= Exercise instructions =
Given the records below, would you repeat exactly the lines that begin at the one containing "Task: Click the 34K views count" and end at the one containing "You are a computer-use agent. 1038x916", inclusive?

Data excerpts:
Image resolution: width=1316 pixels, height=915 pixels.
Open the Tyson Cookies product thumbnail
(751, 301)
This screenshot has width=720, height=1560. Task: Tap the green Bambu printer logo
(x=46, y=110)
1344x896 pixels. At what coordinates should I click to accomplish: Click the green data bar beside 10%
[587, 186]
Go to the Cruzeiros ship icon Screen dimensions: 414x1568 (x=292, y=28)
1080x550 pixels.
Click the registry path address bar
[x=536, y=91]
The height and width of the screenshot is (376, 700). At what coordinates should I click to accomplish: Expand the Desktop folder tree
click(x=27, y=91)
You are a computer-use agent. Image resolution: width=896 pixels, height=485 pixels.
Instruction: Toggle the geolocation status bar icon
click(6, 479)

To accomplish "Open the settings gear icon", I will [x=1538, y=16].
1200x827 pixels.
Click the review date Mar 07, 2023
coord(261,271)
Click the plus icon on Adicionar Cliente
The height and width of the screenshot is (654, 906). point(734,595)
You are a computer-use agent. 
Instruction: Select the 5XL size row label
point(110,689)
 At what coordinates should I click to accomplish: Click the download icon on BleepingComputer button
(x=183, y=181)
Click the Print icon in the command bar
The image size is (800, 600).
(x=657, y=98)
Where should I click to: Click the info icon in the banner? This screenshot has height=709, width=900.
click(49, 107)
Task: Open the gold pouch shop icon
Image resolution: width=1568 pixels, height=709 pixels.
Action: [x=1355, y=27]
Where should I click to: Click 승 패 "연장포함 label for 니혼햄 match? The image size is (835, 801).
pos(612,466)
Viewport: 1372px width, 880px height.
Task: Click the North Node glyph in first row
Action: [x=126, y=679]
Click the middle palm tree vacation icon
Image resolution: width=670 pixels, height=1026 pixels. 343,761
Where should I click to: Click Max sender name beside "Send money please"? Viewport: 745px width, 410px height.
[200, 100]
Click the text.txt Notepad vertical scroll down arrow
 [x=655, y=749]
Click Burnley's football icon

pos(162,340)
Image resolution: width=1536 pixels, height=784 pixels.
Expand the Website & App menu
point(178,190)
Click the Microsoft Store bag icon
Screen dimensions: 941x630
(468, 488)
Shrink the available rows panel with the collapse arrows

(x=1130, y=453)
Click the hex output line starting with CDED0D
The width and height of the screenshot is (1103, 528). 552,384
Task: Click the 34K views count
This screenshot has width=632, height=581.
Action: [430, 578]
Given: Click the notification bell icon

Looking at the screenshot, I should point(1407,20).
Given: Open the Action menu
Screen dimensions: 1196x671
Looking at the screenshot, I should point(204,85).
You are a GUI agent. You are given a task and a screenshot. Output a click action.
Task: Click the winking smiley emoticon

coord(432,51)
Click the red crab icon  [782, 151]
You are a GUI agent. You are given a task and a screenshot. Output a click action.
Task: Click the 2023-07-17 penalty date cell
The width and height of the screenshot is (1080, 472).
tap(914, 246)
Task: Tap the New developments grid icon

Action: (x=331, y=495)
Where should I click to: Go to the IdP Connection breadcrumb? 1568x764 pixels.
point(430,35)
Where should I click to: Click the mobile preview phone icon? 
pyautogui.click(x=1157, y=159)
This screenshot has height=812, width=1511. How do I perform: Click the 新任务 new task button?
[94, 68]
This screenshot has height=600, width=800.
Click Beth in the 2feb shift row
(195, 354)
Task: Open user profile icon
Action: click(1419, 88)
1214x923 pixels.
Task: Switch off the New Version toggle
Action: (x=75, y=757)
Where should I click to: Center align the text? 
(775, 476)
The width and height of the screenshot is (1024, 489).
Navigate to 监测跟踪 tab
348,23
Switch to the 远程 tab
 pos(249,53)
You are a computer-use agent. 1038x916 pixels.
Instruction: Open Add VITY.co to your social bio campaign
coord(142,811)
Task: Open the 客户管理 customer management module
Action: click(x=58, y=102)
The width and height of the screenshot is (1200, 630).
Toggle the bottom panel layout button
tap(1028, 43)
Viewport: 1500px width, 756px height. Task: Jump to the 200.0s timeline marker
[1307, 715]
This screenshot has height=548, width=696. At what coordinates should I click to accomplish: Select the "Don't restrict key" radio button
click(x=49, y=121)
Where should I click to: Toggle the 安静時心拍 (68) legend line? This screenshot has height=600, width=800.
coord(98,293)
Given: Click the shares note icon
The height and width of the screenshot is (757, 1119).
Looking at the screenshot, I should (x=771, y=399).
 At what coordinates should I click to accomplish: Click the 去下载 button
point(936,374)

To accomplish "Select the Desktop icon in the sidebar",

= Written response =
Task: Click the 34K views count
This screenshot has width=632, height=581.
Action: [430, 578]
Given: Click the notification bell icon

Looking at the screenshot, I should point(1407,20).
Given: Open the Action menu
Screen dimensions: 1196x671
Looking at the screenshot, I should point(204,85).
You are a GUI agent. You are given a task and a screenshot. Output a click action.
Task: Click the winking smiley emoticon

coord(432,51)
Click the red crab icon  [782, 151]
You are a GUI agent. You are given a task and a screenshot. Output a click action.
Task: Click the 2023-07-17 penalty date cell
The width and height of the screenshot is (1080, 472).
tap(914, 246)
Task: Tap the New developments grid icon

Action: (x=331, y=495)
Where should I click to: Go to the IdP Connection breadcrumb? 1568x764 pixels.
point(430,35)
Where should I click to: Click the mobile preview phone icon? 
pyautogui.click(x=1157, y=159)
This screenshot has height=812, width=1511. How do I perform: Click the 新任务 new task button?
[94, 68]
This screenshot has height=600, width=800.
Click Beth in the 2feb shift row
(195, 354)
Task: Open user profile icon
Action: click(1419, 88)
1214x923 pixels.
Task: Switch off the New Version toggle
Action: (x=75, y=757)
Where should I click to: Center align the text? 
(775, 476)
The width and height of the screenshot is (1024, 489).
Navigate to 监测跟踪 tab
348,23
Switch to the 远程 tab
 pos(249,53)
You are a computer-use agent. 1038x916 pixels.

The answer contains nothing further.